Transformation is needed in agriculture, the director general at the Environmental Protection Agency (EPA) has warned.

Laura Burke believes that if agriculture in Ireland continues to operate the way it is currently doing, it will not meet its environmental targets.

“We can’t keep doing the same things and expect a different result and that’s the long and the short of it – so transformation is needed,” the EPA’s director general told Agriland for the ‘On the Recordseries.

She believes the “increase in production” has had an impact on environment – not just in Ireland, but right across Europe and further afield.

On the Record

In an in-depth interview with Agriland (see video above), the EPA director general said: “What is agriculture going to look like in the future so that it’s still thriving, still productive but it is not having this disproportionate impact on the environment; the sector needs to transform and we can’t keep doing the same things and expect a different result.”

She said it was not “an all or nothing” scenario for Irish farmers but there were key questions that now needed to be answered by agriculture in Ireland.

“How do we diversify within farms so that there is a good solid income as well for farmers because that’s also key. All of us need to work for a living, so how do you support, for example, results-based payments?

“It’s going to be a combination of policies but also really the sector kind of trying to say… okay, where’s our unique selling point? A lot of it is that clean green image of Ireland and therefore how do we protect and improve that?” Burke said.

She said that the EPA acknowledges the concerns within the farming community that they are being asked to change how they have operated for generations.

The director general of the agency said that change is “concerning and frightening” for farmers and that there must be “support and guidance and the right incentives” to support the farming sector.

She believes it could be “really positive” but no one should underestimate the challenges which lie ahead in relation to environmental targets and issues.

Dairy herd

The EPA director said that there has been a “very significant increase over the last number of years in dairy cow numbers. We’re seeing the impact of that not only on greenhouse gas emissions, and they have been increasing year on year”.

“In fact, when you compare back to 1990, which is the baseline we always compare, we’re now at 15% increase in greenhouse gas emissions from 1990.

“We’re 19% increased from 2011 – they’re going in the wrong direction and that is primarily driven by the increase in dairy numbers.”

She said the EPA was “focussed on the outcomes and not the tools” but she believes the continued increase in the dairy herd is “unsustainable”.

“It is really a challenge the more and more animals you have, the more and more impacts you are having, each animal can be more efficient but the sum of the parts is bigger,” she continued.

“Whether a cull is the solution, whether there are other tools, it is really for the sector to be looking at – there’s never any silver bullet – and really to be looking at it strategically and saying what’s the appropriate results.”

EPA on water quality

She also outlined that the EPA this year will produce an interim report on water quality which will feed into the European Commission’s view on whether Ireland’s Nitrates Action Plan is working or not.

“From our perspective when you look at the fourth Nitrates Action Plan, it didn’t deliver on improvements in water quality; that’s the evidence, that’s the science.
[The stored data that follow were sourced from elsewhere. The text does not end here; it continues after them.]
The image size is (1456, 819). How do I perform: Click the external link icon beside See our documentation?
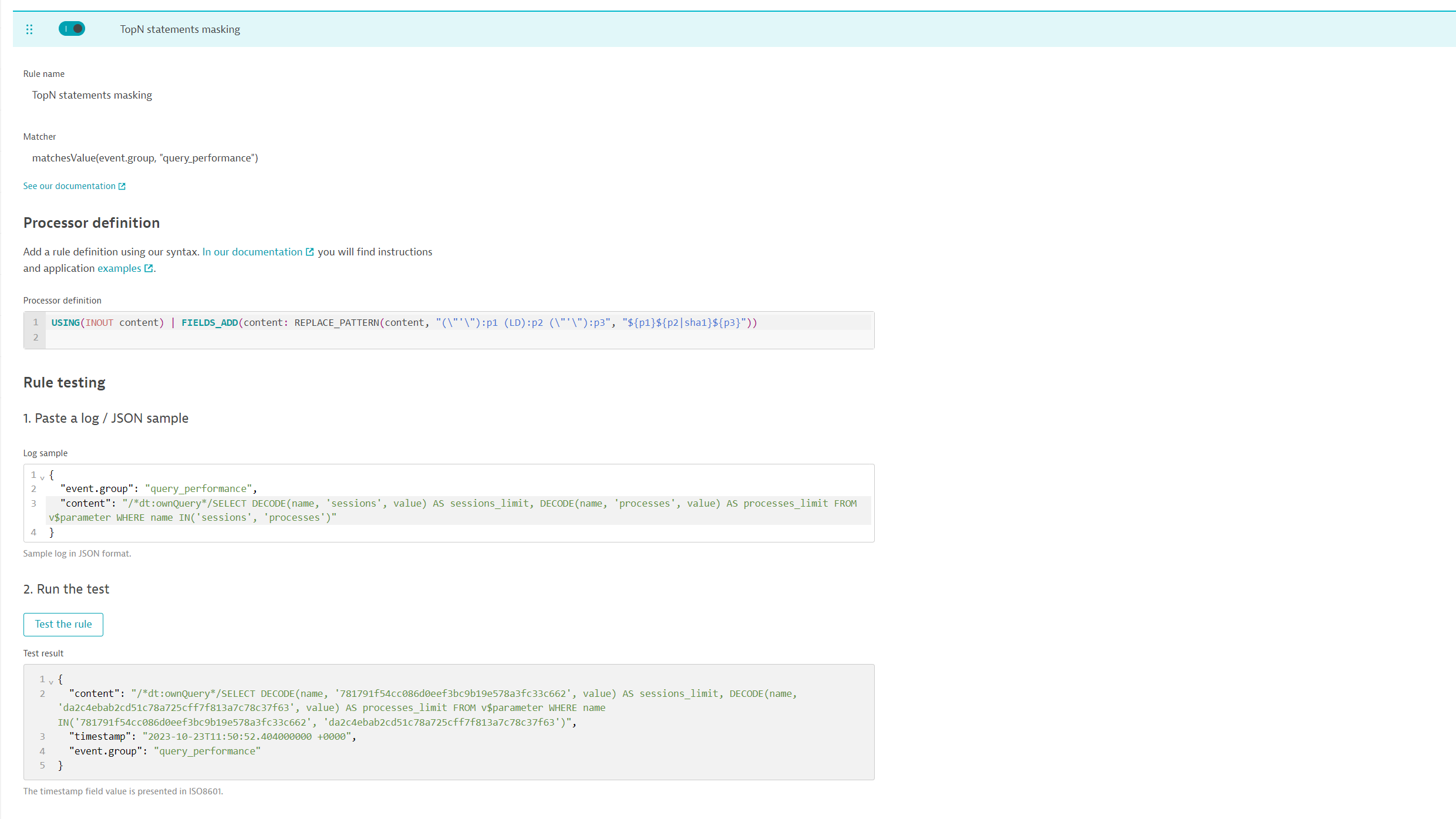[x=122, y=186]
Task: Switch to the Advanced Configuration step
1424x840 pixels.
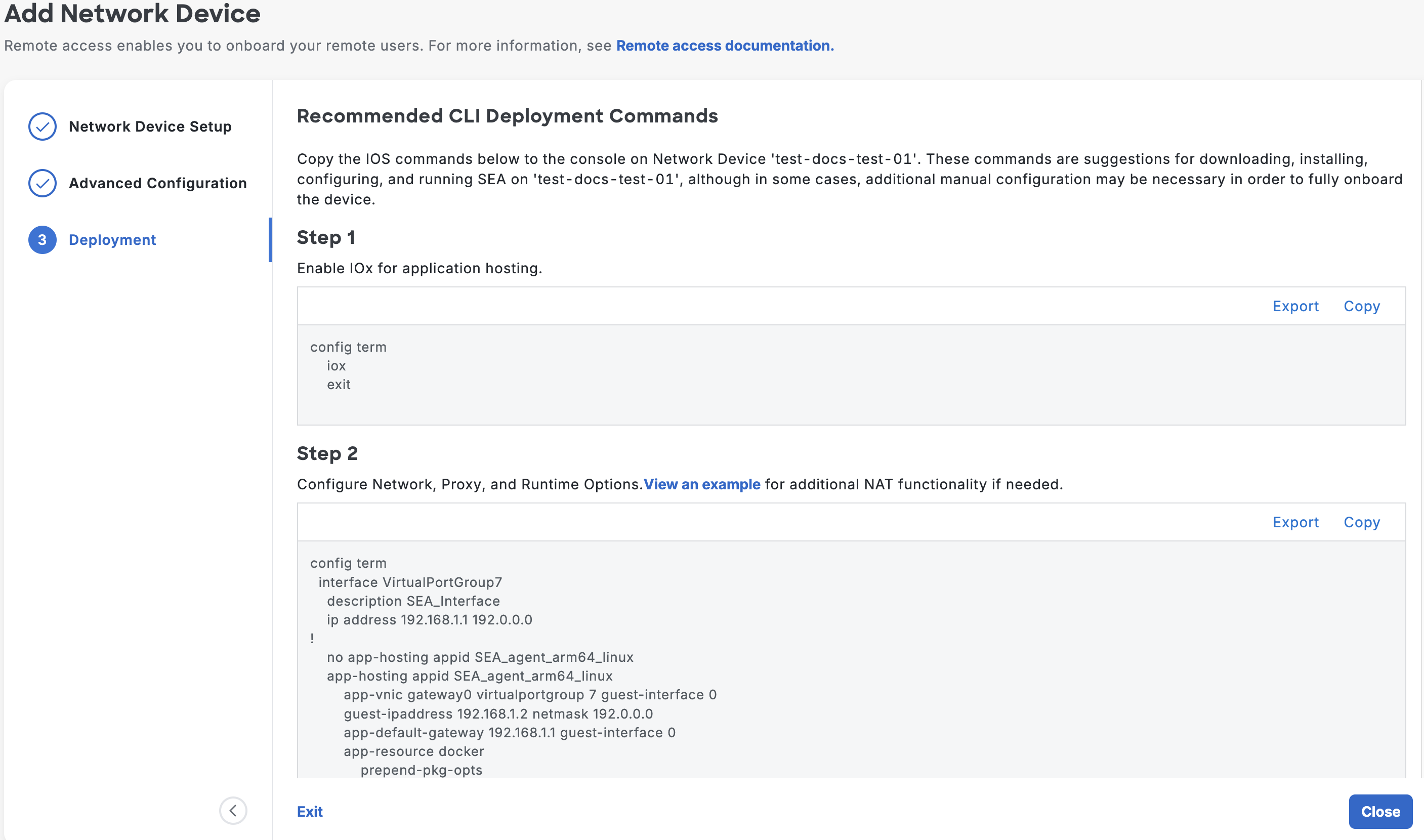Action: (x=157, y=183)
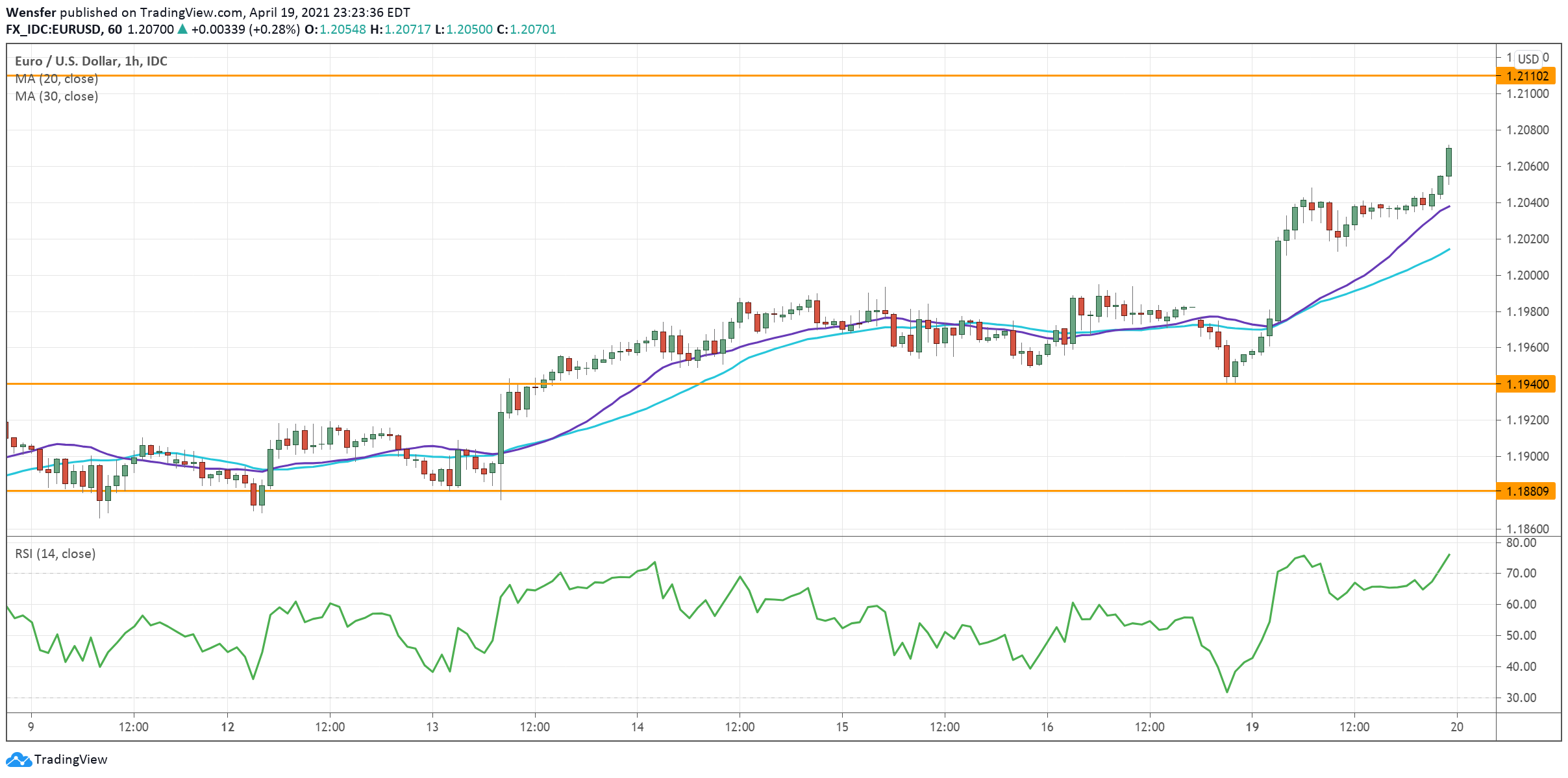Select the main candlestick chart pane
This screenshot has width=1568, height=778.
(779, 292)
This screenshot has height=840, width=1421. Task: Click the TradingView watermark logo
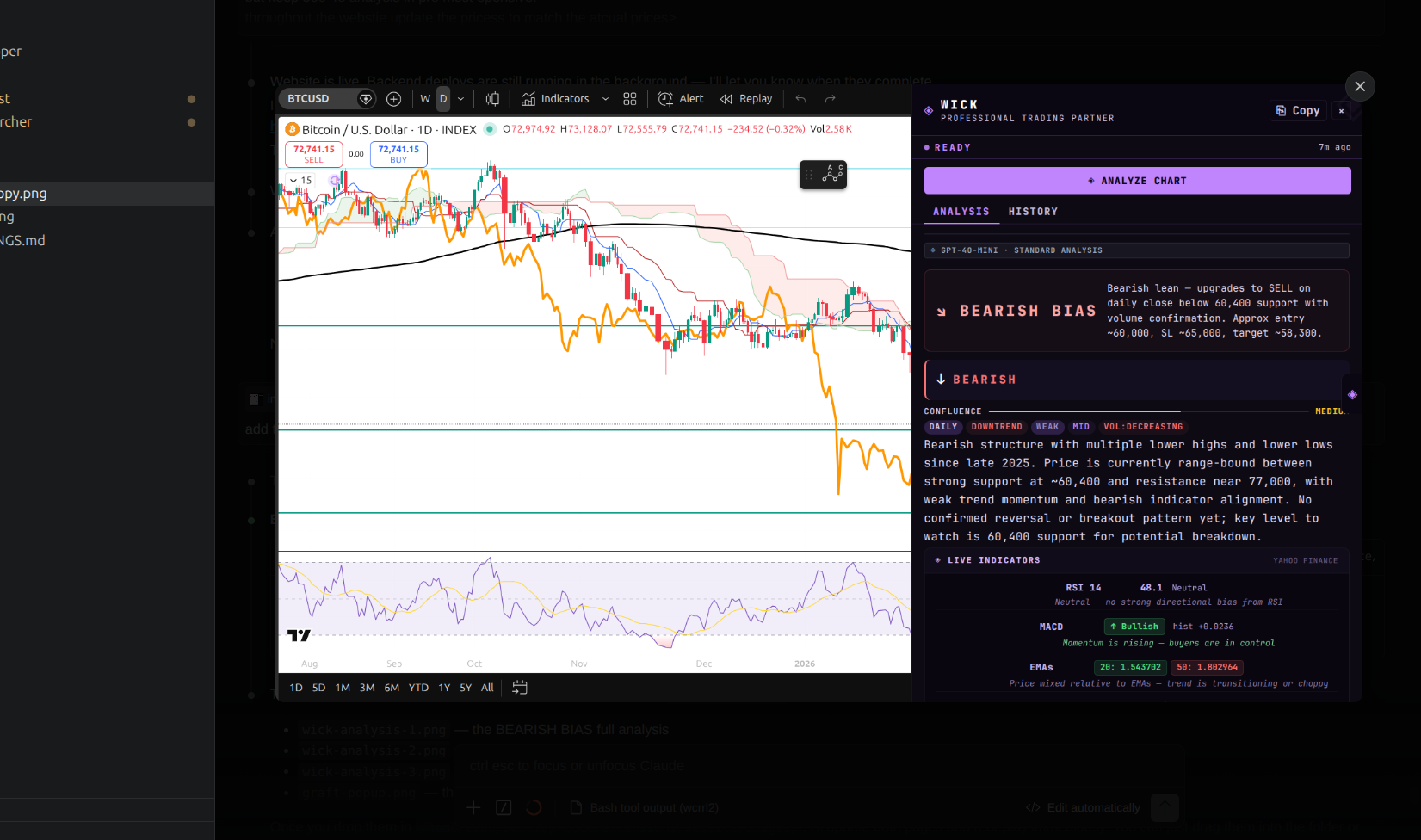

So whatever is being done now will need really to impact and Ireland is one now of very few countries with this derogation.

“But we will have to be able to demonstrate and it kind of comes down to the outcomes, all about the science, so this interim report that we’ve been asked to produce will be key I’m sure, in decisions into the future.”

However, the EPA director believes there is “common ground” between farming and the EPA.

“I think there is huge opportunity for us to work together and to understand each other, understand the challenges and the barriers – because we’re all interested in the outcome we want a thriving agriculture sector,” she said.